Domain .ID adalah nama unik yang digunakan
untuk penamaan website di Indonesia.
Sampai saat ini domain .ID memang hanya boleh dimiliki warga negara Indonesia
dan warga negara asing yang mempunyai merek yang terdaftar di Direktorat
Jenderal Kekayaan Intelektual (DJKI). Institusi asing yang ingin memiliki
domain .ID pun harus melalui perwakilannya di Indonesia. Sementara warga negara
asing yang tidak ada hubungannya dengan Indonesia tidak bisa memiliki alamat
internet ini karena tidak ada dokumen pendukung.
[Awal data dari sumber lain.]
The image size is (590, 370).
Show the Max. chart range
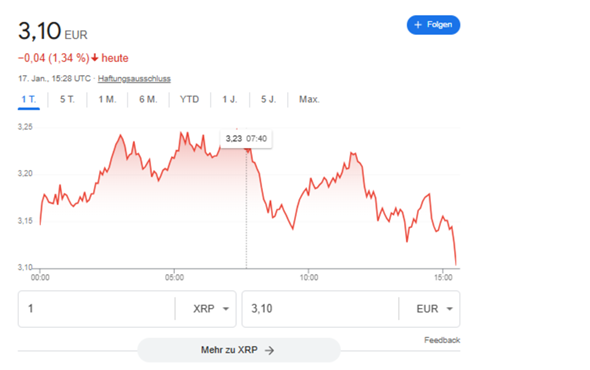[309, 99]
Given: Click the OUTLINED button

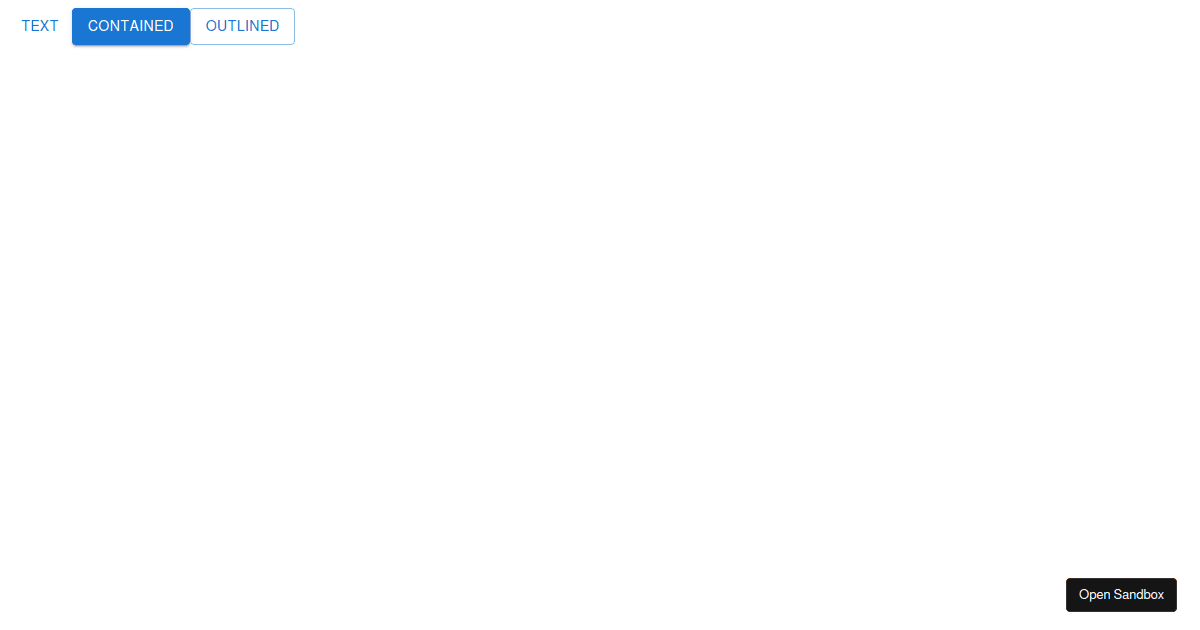Looking at the screenshot, I should point(242,26).
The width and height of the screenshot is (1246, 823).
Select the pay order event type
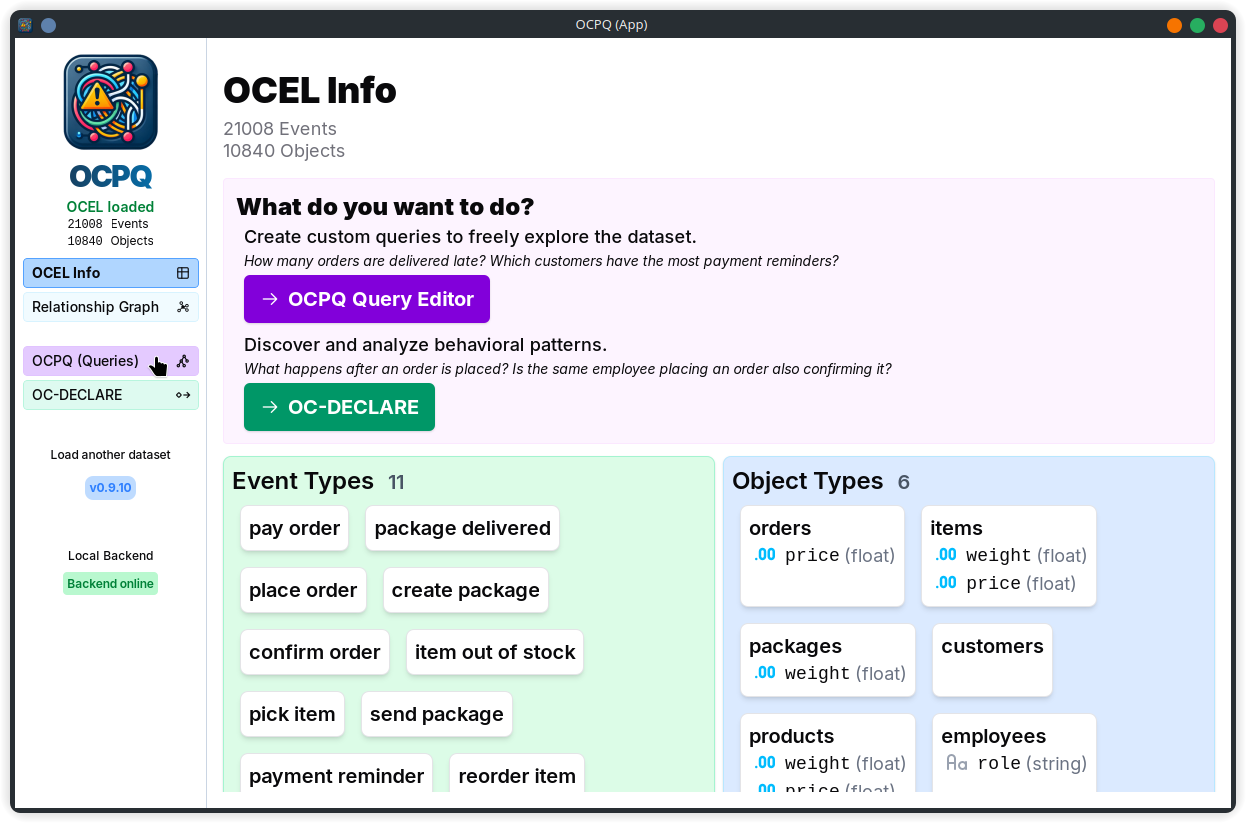coord(294,528)
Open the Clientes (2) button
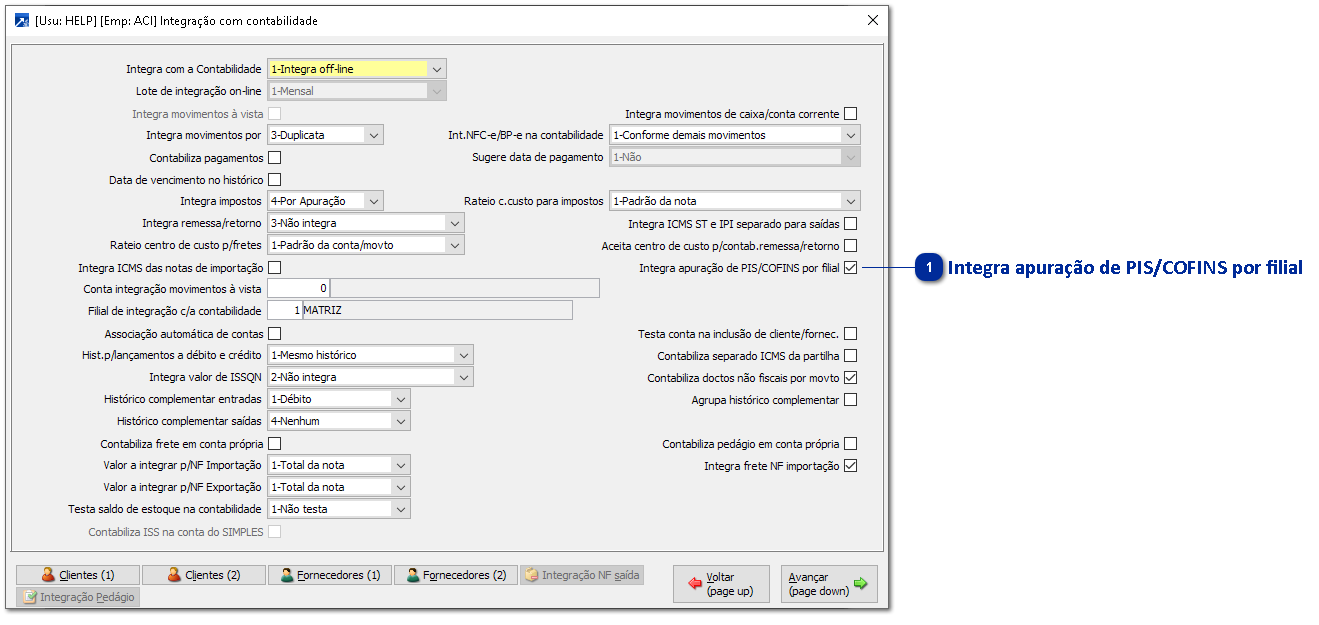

Namun selama tiga tahun terakhir mulai
muncul wacana internasionalisasi domain .ID dan menimbulkan polemik tersendiri.
Pasalnya, apabila Indonesia ingin daulat internet, maka domain .ID harus bisa
dipakai di segala penjuru dunia, termasuk orang-orang Indonesia yang menetap di
luar negeri. Namun di sisi lain, tak bisa dipungkiri internasionalisasi domain .ID
bisa meningkatkan ancaman kejahatan dunia maya seperti penipuan dan perjudian.
“Apabila pemerintah mau membuka domain .ID
untuk skala internasional maka harus dilihat sumbernya, apakah bisa seefektif
sekarang, mengingat PANDI selama ini cukup ketat menyeleksi website yang terdaftar atas nama domain
tersebut,” ungkap mahasiswa asal Magetan tersebut.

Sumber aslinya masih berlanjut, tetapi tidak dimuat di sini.